[voiserPlayer]
İkna ve pazarlık sürecinden mütevellit olan siyaset, akıl yürütme çizgisiyle dil kullanımının son derece etkili olduğu bir mücadelenin tezahürüdür. Siyasette kullanılan dil, yalnızca iktidarı kazanıp kaybetmeyi değil sonrasındaki tahakküm alanını da şekillendirmektedir. Türkiye’de 2002 yılından beri var olan siyasal İslamcı iktidar, 2023 seçim sürecinde siyasi atmosferde giderek yükselen milliyetçi-muhafazakâr bir dilin egemen olmasına neden olurken bu süreç; merkez-sol çizgisini temsil eden CHP’nin de sağa doğru kayarak sosyal demokrasinin siyasi arenadan gittikçe silikleşmesine neden olmuştur. AKP iktidarına karşı seçmen nazarında taban bulan alternatif bir siyaset ve ekonomi politikası geliştiremeyen ve giderek merkez sağ’a yaklaşan CHP, geniş kesimleri kucaklayıcı bir söylem geliştirirken hedeflenen toplumsal konsorsiyuma ulaşamamıştır. Bu süreçte Türkiye’deki siyaset alanının en köklü çatışma konularından biri olan laiklik tartışmalarının siyasal alanının dışına itilmesi CHP’nin en temel argümanlarından birisini kaybetmesine neden olurken laiklik söylemi yerini inanç özgürlüğü söylemine bırakmıştır.
Bir değişim sürecinden geçmesi beklenen/istenen CHP’nin merkez sağ’a yakınlaşmadan koparak bir taraftan salt Avrupai bir sosyal demokrasi tandansından ziyade Anadolu kültürünü içselleştirmiş bir ideolojik değişime kapı aralaması diğer taraftan da kuruluş ilkelerini barındıran doktrinlerden kopmaması gerekmektedir.

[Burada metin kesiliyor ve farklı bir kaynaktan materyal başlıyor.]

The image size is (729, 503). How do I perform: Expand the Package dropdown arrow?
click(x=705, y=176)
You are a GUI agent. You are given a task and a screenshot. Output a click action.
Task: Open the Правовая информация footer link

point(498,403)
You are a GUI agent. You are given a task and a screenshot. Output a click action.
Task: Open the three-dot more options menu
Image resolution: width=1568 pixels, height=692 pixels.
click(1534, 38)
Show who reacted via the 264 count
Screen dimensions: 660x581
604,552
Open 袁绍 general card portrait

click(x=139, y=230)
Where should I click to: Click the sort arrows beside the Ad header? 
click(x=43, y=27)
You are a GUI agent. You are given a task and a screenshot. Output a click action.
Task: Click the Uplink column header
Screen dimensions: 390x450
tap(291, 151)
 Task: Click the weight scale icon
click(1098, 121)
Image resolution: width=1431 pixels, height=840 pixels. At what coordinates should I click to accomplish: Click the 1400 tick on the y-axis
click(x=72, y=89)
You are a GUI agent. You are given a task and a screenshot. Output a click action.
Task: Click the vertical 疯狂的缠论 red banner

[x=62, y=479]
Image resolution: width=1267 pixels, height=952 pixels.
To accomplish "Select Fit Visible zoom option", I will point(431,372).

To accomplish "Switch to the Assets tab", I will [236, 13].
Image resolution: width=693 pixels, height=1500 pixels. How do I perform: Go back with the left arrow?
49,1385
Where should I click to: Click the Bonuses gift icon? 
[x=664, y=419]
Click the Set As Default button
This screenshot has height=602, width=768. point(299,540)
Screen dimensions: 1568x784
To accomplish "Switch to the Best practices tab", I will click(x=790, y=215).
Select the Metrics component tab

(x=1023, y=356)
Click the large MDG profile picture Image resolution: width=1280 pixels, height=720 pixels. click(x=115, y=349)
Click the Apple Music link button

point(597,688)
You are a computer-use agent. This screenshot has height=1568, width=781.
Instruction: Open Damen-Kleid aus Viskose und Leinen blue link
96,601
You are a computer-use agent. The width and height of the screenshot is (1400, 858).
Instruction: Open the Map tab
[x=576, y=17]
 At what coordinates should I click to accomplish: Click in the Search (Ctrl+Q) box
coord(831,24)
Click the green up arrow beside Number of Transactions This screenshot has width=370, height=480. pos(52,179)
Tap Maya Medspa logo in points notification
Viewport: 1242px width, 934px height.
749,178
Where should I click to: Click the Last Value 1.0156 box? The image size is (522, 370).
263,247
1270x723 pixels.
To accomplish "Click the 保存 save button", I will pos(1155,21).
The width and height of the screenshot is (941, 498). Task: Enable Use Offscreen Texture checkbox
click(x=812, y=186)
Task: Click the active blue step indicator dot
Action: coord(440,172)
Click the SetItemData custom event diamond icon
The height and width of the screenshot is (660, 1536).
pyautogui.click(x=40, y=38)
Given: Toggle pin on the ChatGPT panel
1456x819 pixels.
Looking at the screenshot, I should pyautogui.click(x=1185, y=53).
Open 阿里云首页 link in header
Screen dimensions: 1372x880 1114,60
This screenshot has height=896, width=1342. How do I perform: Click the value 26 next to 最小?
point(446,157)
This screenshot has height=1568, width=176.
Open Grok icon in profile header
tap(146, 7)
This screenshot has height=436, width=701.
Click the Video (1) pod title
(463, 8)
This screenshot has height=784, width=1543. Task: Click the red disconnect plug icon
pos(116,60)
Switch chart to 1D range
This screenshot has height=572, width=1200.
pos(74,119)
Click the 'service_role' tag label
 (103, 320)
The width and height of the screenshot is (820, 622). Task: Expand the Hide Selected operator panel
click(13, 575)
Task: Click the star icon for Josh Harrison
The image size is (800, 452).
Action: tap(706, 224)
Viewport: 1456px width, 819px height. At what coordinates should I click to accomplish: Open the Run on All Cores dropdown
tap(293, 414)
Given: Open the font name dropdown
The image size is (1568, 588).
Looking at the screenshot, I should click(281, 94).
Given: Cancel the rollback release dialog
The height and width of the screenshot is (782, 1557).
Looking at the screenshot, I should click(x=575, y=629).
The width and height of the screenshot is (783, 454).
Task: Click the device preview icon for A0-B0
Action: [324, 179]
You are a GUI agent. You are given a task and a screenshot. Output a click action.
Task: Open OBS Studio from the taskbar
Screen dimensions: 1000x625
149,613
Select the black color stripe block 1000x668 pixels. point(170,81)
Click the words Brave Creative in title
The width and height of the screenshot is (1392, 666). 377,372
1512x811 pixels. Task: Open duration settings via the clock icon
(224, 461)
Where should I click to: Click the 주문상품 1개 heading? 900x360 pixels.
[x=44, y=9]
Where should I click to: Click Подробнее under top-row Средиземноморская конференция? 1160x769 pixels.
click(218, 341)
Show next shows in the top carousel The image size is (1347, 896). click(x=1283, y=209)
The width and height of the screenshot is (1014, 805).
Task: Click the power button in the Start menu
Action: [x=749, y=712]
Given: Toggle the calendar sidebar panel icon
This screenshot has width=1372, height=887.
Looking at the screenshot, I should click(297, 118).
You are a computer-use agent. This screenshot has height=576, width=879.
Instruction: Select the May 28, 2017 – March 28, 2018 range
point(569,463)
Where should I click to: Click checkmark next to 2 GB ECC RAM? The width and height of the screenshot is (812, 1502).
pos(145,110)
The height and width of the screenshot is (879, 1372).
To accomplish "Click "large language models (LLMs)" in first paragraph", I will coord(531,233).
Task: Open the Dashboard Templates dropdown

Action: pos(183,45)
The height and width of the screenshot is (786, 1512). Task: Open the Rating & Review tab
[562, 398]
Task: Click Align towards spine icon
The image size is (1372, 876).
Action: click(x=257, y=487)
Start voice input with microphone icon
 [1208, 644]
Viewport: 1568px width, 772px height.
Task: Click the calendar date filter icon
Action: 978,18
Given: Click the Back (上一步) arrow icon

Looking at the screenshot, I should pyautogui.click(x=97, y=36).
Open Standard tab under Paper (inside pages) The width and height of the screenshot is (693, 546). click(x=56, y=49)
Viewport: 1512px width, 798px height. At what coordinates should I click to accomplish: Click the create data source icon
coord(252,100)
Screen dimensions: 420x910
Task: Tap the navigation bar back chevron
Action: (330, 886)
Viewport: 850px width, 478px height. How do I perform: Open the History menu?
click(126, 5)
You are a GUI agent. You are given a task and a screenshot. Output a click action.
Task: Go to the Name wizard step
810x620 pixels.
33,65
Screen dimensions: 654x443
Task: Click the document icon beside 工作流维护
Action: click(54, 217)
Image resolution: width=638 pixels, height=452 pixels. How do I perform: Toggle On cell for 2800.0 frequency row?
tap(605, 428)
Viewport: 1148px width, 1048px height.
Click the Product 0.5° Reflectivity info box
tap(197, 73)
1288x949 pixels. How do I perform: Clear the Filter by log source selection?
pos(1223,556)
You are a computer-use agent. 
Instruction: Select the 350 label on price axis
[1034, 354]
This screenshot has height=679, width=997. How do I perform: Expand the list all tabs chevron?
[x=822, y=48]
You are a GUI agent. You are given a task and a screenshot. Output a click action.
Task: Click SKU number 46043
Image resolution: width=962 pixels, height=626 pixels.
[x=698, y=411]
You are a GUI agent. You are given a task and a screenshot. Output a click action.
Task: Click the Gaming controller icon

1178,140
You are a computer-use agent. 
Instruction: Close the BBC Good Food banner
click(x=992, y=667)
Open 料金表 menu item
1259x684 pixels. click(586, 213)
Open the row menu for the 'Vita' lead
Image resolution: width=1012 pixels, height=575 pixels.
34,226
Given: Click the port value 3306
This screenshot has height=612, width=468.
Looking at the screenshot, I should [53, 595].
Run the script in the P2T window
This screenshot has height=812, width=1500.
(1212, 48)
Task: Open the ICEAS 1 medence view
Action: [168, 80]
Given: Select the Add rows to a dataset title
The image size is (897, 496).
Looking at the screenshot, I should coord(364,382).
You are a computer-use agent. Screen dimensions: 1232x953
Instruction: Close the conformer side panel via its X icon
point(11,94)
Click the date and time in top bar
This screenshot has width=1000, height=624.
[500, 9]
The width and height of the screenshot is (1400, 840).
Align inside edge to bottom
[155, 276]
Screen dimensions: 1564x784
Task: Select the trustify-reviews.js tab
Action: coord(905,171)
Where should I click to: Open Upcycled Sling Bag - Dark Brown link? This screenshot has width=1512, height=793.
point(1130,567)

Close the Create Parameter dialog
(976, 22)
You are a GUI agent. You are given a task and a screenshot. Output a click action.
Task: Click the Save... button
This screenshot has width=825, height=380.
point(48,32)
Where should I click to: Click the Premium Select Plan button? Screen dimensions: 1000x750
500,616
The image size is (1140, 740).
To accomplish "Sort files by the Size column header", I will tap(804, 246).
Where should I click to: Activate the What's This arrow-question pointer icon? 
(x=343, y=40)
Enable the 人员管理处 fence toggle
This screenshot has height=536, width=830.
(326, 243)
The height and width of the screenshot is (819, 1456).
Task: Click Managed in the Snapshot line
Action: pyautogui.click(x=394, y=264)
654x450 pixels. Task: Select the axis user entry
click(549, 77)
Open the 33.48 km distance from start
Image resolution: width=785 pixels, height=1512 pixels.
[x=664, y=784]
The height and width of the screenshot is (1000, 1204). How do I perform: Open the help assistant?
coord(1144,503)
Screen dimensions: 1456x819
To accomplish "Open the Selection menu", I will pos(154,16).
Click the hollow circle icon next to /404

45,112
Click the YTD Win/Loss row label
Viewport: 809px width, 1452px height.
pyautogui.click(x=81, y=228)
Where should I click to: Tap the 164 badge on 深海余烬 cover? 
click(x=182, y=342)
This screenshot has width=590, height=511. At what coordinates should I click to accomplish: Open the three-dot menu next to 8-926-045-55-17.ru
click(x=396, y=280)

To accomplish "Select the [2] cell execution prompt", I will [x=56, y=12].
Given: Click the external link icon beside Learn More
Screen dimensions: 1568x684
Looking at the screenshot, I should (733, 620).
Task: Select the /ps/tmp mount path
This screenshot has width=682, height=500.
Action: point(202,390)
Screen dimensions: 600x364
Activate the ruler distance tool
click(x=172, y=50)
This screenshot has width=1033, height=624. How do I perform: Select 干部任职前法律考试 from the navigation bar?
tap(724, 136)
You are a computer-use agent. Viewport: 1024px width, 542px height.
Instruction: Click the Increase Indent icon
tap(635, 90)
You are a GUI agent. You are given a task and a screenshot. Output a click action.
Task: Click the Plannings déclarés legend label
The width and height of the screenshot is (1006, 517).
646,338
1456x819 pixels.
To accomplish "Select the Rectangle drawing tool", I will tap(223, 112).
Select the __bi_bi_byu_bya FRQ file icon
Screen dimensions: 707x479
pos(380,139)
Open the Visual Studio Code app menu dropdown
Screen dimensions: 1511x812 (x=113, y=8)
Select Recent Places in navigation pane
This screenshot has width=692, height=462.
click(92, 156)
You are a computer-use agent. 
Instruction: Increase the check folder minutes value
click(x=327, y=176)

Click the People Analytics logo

Anadolu kültüründe var olan eleştirel akıl birikimi, doğrucu ve hoşgörü yaklaşımı, toplum düzeninin temeli ve modern Türkiye’nin kuruluş felsefesini oluşturan bireşimin zeminini oluşturmaktadır. Bu zeminin en temel taşlarından biri olan laiklik; nesnel, akılcı, eleştirel ve çözümleyici yaklaşımların sonucu olarak ortaya çıkarken bu niteliklerin yaygınlaşarak daha da gelişmesine uygun ortam hazırlamaktadır.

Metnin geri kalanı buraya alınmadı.